» **Task 1**:
Name every person mentioned by name in the Sugarbeet Festival article, including the byline.
» **Task 2**:
Pick up the Sugarbeet Festival article after its last paragraph and keep writing it.

» **Supplied text**:
----
How it all began.
SUGARBEET FESTIVAL MATURES AFTER A DECADE: A LOOK BACK AT THE FIRST EVENT
By Steve Edwards
I’ve certainly heard about the Sugarbeet Festival but moved to Chinook, too late last year, to get to experience it. Asked to do a pre-event story for the upcoming Festival running September 26-28, I decided to try to find how this community festival got started.
I was told Chuck Hewitt, a retired teacher, came up with the idea more than a decade ago. Chuck had helped me with a story about geocaching when I first arrived in Blaine County, and I knew where to find him.
Chuck Hewitt, “Father of the Sugarbeet Festival”
I found Hewitt having coffee with his regular mid-morning group at the Chinook Senior Center. When asked about the beginnings of the Sugarbeet Festival he smiled and said “it all started with a song I heard on the radio. The song was Tracy Byrd’s 1994 recording of “The Watermelon Crawl.””
Hewitt mused “The song was about a traveler who comes across a watermelon festival someplace in Georgia. Part of the song was about drinking watermelon wine and crawling home rather than driving-just to be safe. I got to thinking that sugar is the main ingredient of wine and there’s lots of sugar in sugarbeets. I began to form the idea to honor the legacy of raising sugarbeets in the Milk River valley with a community festival.”
He took the idea to the Chinook Chamber of Commerce and “they liked it” Hewitt said. They liked it so well they elected Hewitt president of the group, just so he could get the event going. And he did get the festival idea rolling. The first Sugarbeet Festival was staged in early October of 2005 in conjunction with Chinook High’s homecoming football game.
Hewitt wrote new lyrics for the Watermelon Crawl, to the same tune that gave him the idea, but called it the Sugarbeet Crawl. Adam Murphy, a local disc jockey and musician, even made a CD of the song with the new lyrics.
The first Festival was a success and has lasted for a decade. Hewitt said “I had the idea but a lot of other people did the work to make it happen. I knew that if it were to last it would have to be embraced by the community. I steadily reduced my role in the festival and now others make it happen. That’s a good feeling for me.”
The First Sugarbeet Festival, 2005
After talking with Hewitt I began to browse the newspaper archives at the “Blaine County Journal” to get a feel for what the first festival looked like. Other locals also provided memories and information about festival themes and how those changed over the years. In many ways the core of the festival remains very much intact but the details have changed.
Per Chuck Hewitt, part of the idea of staging the festival in conjunction with CHS’s homecoming didn’t last very long. He explained “the high school often can’t schedule a homecoming game until late in the summer or early fall. That made it difficult for festival organizers to set a date and begin planning. It got complicated and finally the two events were separated. We moved the Sugarbeet Festival to an earlier date just to improve the chances for good weather. Sometimes that’s worked and sometimes it hasn’t.”
----
» **Data rows**:
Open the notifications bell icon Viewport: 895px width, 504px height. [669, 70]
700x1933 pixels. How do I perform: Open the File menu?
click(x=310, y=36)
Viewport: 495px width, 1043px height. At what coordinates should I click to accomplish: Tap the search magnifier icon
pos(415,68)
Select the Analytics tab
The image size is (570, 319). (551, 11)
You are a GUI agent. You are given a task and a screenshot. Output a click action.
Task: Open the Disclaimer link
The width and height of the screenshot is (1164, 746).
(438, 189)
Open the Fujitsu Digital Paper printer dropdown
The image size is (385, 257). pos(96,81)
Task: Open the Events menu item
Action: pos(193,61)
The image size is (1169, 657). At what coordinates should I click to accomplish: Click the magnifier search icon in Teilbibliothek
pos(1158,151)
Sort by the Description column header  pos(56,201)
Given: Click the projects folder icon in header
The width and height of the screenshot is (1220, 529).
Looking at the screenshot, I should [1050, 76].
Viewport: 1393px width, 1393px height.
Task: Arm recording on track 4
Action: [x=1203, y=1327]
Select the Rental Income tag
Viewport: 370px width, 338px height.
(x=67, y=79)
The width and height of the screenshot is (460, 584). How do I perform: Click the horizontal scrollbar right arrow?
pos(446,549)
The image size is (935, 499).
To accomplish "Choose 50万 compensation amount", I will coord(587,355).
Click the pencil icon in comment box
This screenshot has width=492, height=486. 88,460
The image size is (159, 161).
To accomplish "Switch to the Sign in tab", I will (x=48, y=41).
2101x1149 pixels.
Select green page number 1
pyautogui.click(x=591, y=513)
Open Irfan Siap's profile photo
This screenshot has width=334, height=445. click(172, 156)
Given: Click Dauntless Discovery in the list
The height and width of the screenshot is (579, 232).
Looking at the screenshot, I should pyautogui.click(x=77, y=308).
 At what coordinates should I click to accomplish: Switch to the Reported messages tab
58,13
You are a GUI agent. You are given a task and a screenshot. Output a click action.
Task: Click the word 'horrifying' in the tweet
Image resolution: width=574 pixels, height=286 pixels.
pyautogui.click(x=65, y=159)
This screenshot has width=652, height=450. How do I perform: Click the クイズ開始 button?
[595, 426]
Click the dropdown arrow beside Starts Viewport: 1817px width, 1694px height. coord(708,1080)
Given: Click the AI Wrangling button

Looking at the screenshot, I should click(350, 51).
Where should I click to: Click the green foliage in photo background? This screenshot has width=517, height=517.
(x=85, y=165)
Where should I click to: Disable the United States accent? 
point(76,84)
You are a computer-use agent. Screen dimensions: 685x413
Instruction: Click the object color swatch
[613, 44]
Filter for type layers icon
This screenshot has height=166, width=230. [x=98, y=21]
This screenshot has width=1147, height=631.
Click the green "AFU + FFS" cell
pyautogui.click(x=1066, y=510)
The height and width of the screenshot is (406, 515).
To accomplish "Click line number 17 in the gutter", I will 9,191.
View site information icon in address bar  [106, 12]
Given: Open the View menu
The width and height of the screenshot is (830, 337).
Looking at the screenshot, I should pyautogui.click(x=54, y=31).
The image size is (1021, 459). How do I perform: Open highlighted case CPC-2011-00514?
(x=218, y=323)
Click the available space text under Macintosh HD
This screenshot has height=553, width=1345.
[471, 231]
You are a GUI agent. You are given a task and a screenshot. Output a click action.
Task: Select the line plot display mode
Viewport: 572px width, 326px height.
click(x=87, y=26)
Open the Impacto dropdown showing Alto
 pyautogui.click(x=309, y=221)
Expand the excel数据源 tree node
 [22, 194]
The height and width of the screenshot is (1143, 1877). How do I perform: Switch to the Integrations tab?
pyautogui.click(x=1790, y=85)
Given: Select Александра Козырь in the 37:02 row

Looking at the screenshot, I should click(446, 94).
----
» **Exercise response 1**:
Steve Edwards, Chuck Hewitt, Tracy Byrd, Adam Murphy

» **Exercise response 2**:
The “Journal” was full of pre-event stories in the weeks before the first festival. Readers were encouraged to share memories about sugarbeet farming and processing. Hewitt added “we wanted to have a king and queen of the festival and asked people to nominate candidates who had been connected to the industry.” The first royalty was Roy Finley, King, and Lucille Nash, Queen. Dave Briere, who had started working at the U and I Sugar Factory as a teenager, was first Parade Marshal.
Coincidently, that was the year the refurbished ‘Lady in the Glass’ neon sign was hung back in the Lohman Block. A “look alike” contest was held and Bonnie Weber won. The whole event was a fundraiser to help pay for the work to repair and erect the sign.
Practice sessions to learn the Sugarbeet Crawl were held at the high school. A story repeated several times, from locals reminiscing about the first festival, was about the three ‘Gilbert sisters’ who came to the street dance and did the Sugarbeet Crawl.
In a letter to the paper, nominating her brother Lewis to be Sugarbeet King, posthumously, Elsie Gilbert Nelson wrote “Lewis and I were doing the ‘Sugarbeet Crawl’ when I was six and he was four. We both thinned behind Papa and our oldest sister, Zella.” The Gilberts raised sugarbeets east of Harlem.
Several events that still survive after ten years include the sugarbeet growing contest, the Fun Run/Walk, the Saturday parade, a car show and food vendors. Food vendors remain a big favorite. The first event featured the ‘sugar mall’ for vendors with products made with sugar. A local church sold Krispy Kreme Donuts in the sugar mall-a special treat not normally available in Chinook.
Other events seemed to fade over time and be replaced. The first festival had a display of vintage sugarbeet related farm machinery. The Blaine County Museum created the “History of Milk River Valley’s Sugarbeet Industry” with photos and memorabilia from an earlier era. The coloring contest went away at some point in time.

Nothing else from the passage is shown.